Playing To Win—A Risk Management Guide for Nonprofit Sports and Recreation Programs, by David L. Mair and Melanie L. Herman, provides some helpful information regarding the elements of an effective waiver. However, there is no substitute for sound legal advice from your attorney. Some general guidelines for writing waivers include the following:
- Text should be easy to read, with understandable language. Some states outline specific requirements of the waiver’s content, text size, and appearance.
- A waiver should be a standalone document, not included within another document.
- The title of a waiver or release must clearly state what it is.
- A waiver must warn of the risks being accepted and provide a clear description of the potential harm associated with the activity.
- A waiver must advise the participant or parent cosigner that they agree to assume the risk of their participation and affirm that acceptance is voluntary.
- A parent or legal guardian must sign a waiver if the participant is under 18 years old. It’s a good idea to have both parents sign a waiver, especially if there are custodial issues. Some states do not consider waivers or releases signed by parents on behalf of minors as valid. Consult with personal counsel to be certain that your state will uphold these agreements. If not, create an alternative plan.

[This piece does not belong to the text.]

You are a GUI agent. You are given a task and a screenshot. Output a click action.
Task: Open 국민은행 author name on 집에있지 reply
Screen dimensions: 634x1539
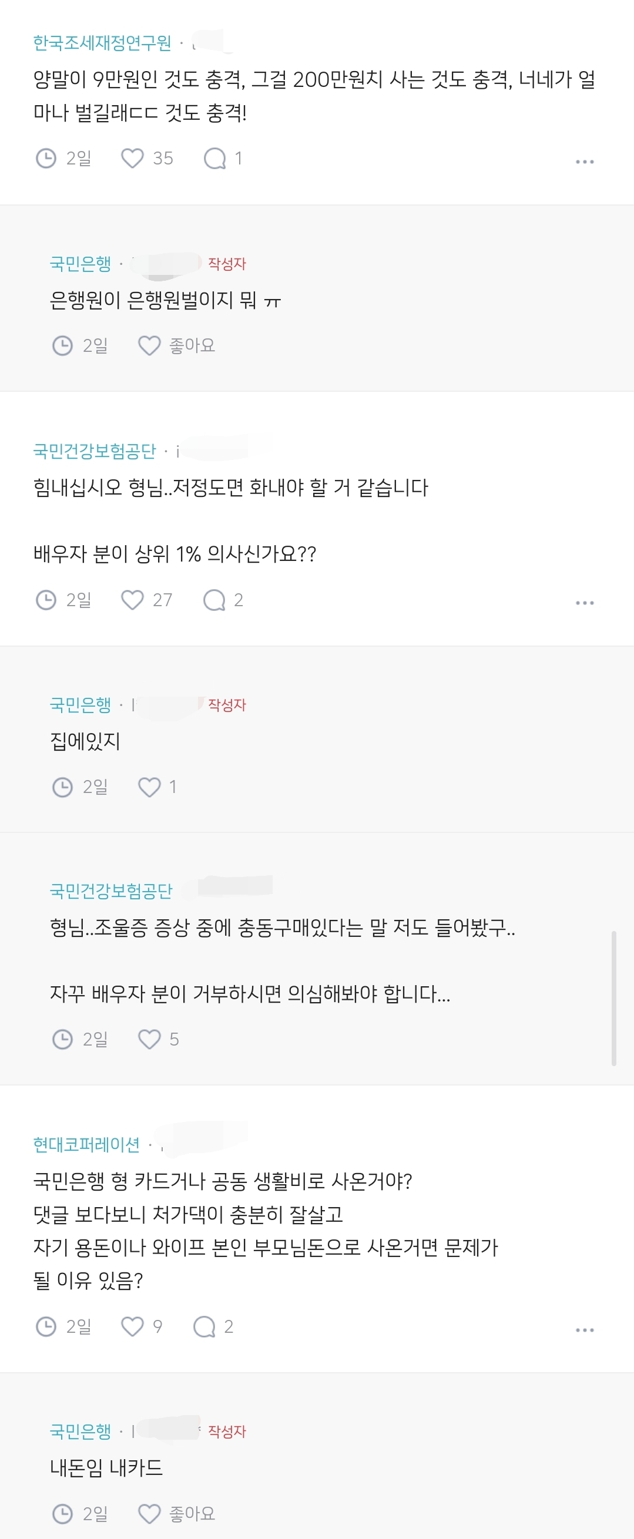[x=81, y=705]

- A waiver should specify the parties to which the waiver applies, as well as other parties whose rights will be released.
- Give participants, parents, and volunteers time to review a waiver and ask any questions. Never pressure someone to sign a waiver, or make any changes to the document after it has been signed.
Constructing a waiver is a complex legal process. Avoid using generic waivers or drafting a waiver without consulting an attorney. Review any waiver you use currently with legal counsel, for the state in which it applies. It is well worth the minimal charge.